For its size, Rouen has singularly few of those open spaces of greenery, those charming public gardens, which, as a rule, form one of the best features of a French town. There is a little public garden to the east, and Solferino is certainly delightful with big shady trees and a neat bit of water; but it is small. There is also the garden to the east of St Ouen and the Hotel de Ville, but the combined area is not great. In the streets of Rouen, too, there are few trees. We see none of those bright bursts of greenery overhanging walls unexpectedly, and telling of quiet gardens within enclosing gates, that one finds frequently elsewhere; it is a towny town.

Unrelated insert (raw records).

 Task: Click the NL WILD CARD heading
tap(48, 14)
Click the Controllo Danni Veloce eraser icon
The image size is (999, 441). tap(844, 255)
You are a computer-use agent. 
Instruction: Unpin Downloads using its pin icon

The chief jewel of Rouen is of course the Cathedral, which in its bewildering variety and transition of styles, has a character of its own sufficient to stamp it permanently on the memory. I confess that to me personally, variety has an infinite charm; I remember far more readily and with greater appreciation a building where the slow growth throughout ages has ensured variety, than one where absolute harmony proclaims its completion to the pattern of a plan. After all, nothing in nature is uniformly monotonous; we do not see an oak or an elm with boughs at precise angles on each side, and the trees, such as the poplar, which approach most nearly to uniformity, are by no means the most beautiful.

The strange unlikeness of the two towers, and the centre tower crowned by the iron flÈche, is sufficient to ensure attention from the most casual observer. One of the western towers has fretwork windows, bossy pinnacles, and an octagonal coronet; and the other is much less beautiful, and has less decorative lines, terminating in the ugly, high, slate-roofed gable tower. Yet it is better than if it had conformed; the two together are perfect. The plainer one to the north is the Tour de St Romain, which dates from the twelfth to the fifteenth century, though with considerably more of the earlier date. The other is called the Tour de Beurre, because built from the produce of the sale of indulgences to eat butter in Lent. It bears its date, namely, the latter half of the fifteenth century, in every line of its decoration.

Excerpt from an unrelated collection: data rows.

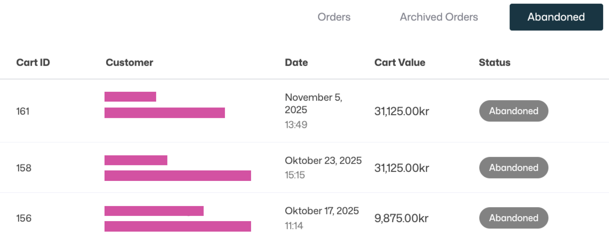Sort the table by Date header
The height and width of the screenshot is (251, 609).
click(x=296, y=62)
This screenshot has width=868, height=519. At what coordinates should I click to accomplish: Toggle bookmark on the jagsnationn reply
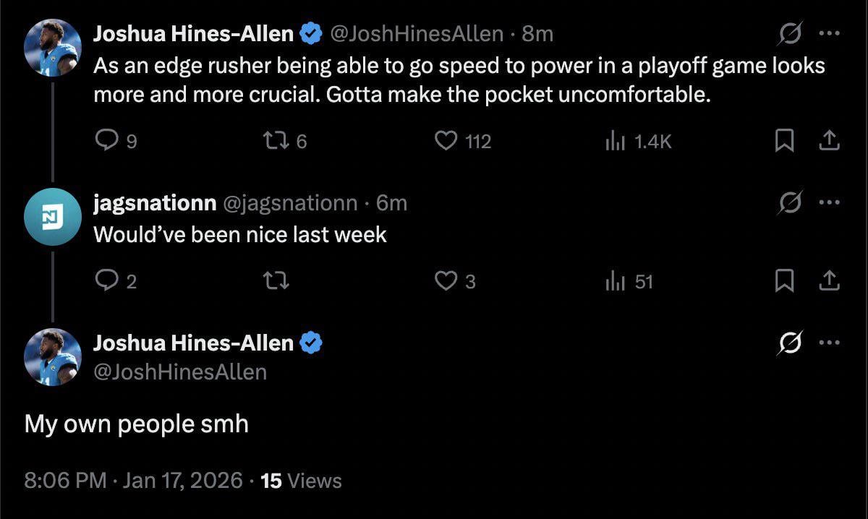(784, 280)
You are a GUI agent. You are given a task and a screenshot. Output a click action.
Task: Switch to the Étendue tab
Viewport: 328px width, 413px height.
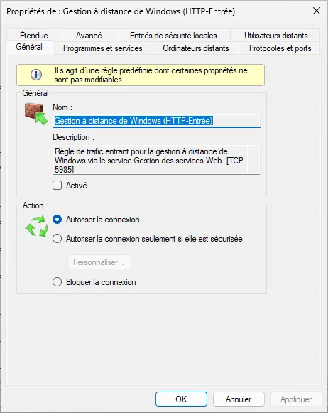point(34,36)
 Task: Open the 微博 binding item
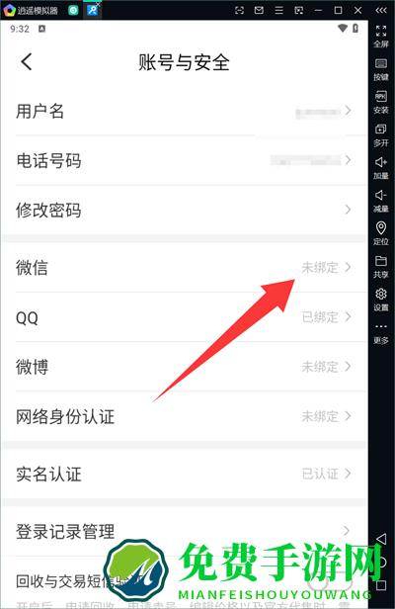184,367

We wonder what the ancient church that stood on this site in the tenth century was like; massive and grand no doubt, carrying out in stone the character of its founder Rollo, who was baptised in it before its completion, receiving the name of Robert. The edifice was not finished for many generations, and when it was, a grand ceremony took place in which Rollo’s great descendant William figured. But a hundred and fifty years later, when Henry II. held Normandy and England, this church was destroyed by fire.

The rebuilding was begun very shortly afterwards, and the main part of the mighty fabric as we see it dates from then. The main part—but each succeeding century added something, stamping its hall mark on its style, so that one may say here is the work of the fourteenth century, here the fifteenth, here the sixteenth, and—in the iron flÈche rising high and not ungracefully—here the nineteenth.

The decorated frontage with its three doors was considered by Ruskin the most exquisite piece of Flamboyant work existing. The intricacies of the detail are inexhaustible; and above the centre rises a fine wheel window of the type that mediÆval craftsmen loved.

But there are other doorways rich in detail also. Of these the northern, the “Portail des Libraires,” was so-called because the courtyard before it was once filled with booksellers’ shops, in the same way as the space round our own old St Paul’s in London. This is a most impressive entrance, and the innumerable sculptured figures which decorate it are representative of Ovid’s Metamorphoses. It was begun in 1280 and finished in 1470. The southern door has also its own name: it is the Portail de la Calende.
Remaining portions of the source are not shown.